Орфан сказал, нужно настроиться на волну. Нужно расслабиться. Я включил телевизор, отрегулировал громкость так, чтобы не было слышно, что там говорят, но было ощущение толпы рядом. Шло какое-то шоу талантов, иными словами, телевизионный цирк. Взял в руки фотографию Бориса Аркадьевича Силачко.
Он был похож на огромного престарелого свина: маленькие глазки, глупая и уверенная улыбка, грузное туловище, растекшееся по столу, как подтаявший пломбир. Затем я взглянул на текстовое описание: “Жадный, наглый, уверенный, настойчивый. Сделал свое состояние на перепродаже заводов. Есть жена и четверо детей, а также две любовницы, о которых жена в курсе”.

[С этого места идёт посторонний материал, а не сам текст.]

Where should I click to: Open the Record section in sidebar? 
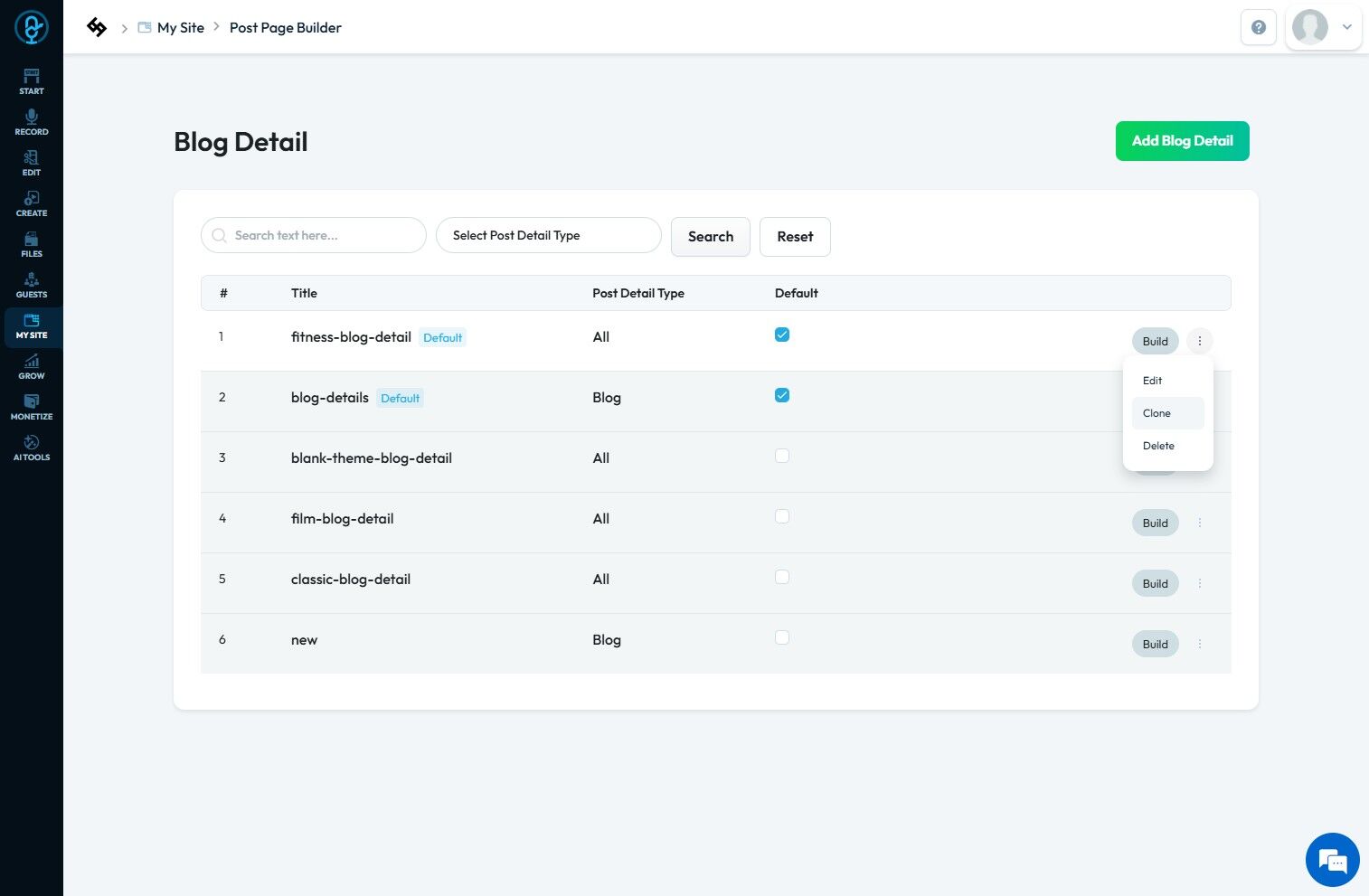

Не самое информативное описание, подумал я. Тем не менее, я постарался встать на его место. Постарался представить себе, как этот человек продвигался по службе, как он создавал свою империю – будучи жадным, наглым, уверенным и настойчивым. Представил себя рядом с ним – наверняка он воняет, и смех его похож на визг свиньи. Взглянул в его глазки – и увидел там совершенную пустоту. Подумав, что я достиг нужного состояния, я начал писать.
Спустя три часа, отложив в сторону исписанные листы бумаги, я решил отдохнуть. И вдруг мне снова почудилось, как это уже было сегодня в офисе, будто я потерял часть какой-то невосполнимой энергии. Но никаких побочных эффектов, кроме отголоска внутренней печали, я не почувствовал. Восстановится ли она к завтрашнему рабочему дню? Хотелось надеяться на это. В очередной раз приложил усилие, чтобы не углубиться в ощущение беспросветной абсурдности своей работы. Кажется, удалось.

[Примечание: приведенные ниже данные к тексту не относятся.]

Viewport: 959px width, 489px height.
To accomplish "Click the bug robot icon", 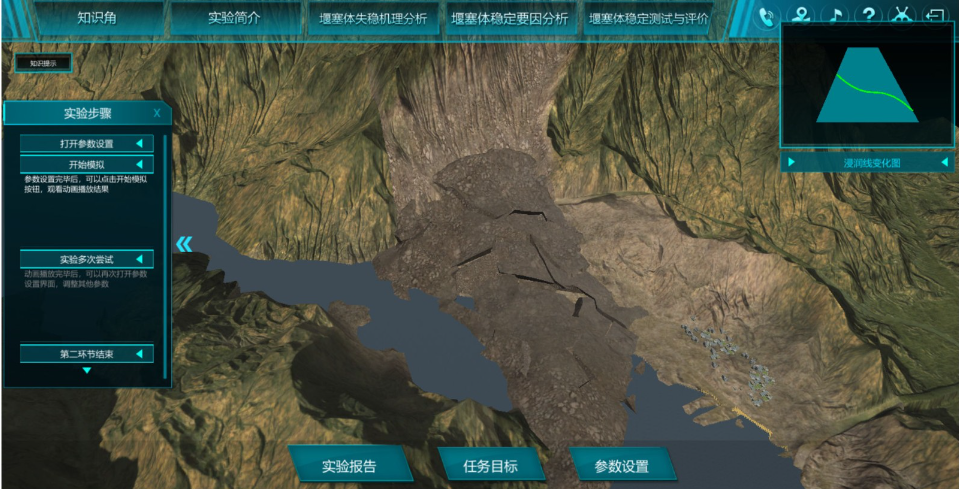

Мне вспомнился мой визит в книжный магазин, и вдруг захотелось глянуть на свои рисунки, которые я рисовал тогда, когда еще был полон желания следовать своей мечте. Я даже зачем-то сложил их в отдельную папку и похоронил в одном из шкафов – нужно только вспомнить, в каком именно.
Спустя сорок минут папка нашлась. Улыбнувшись, как старик у камина, которого внуки попросили припомнить события давно минувших дней, я стал разбирать свои рисунки.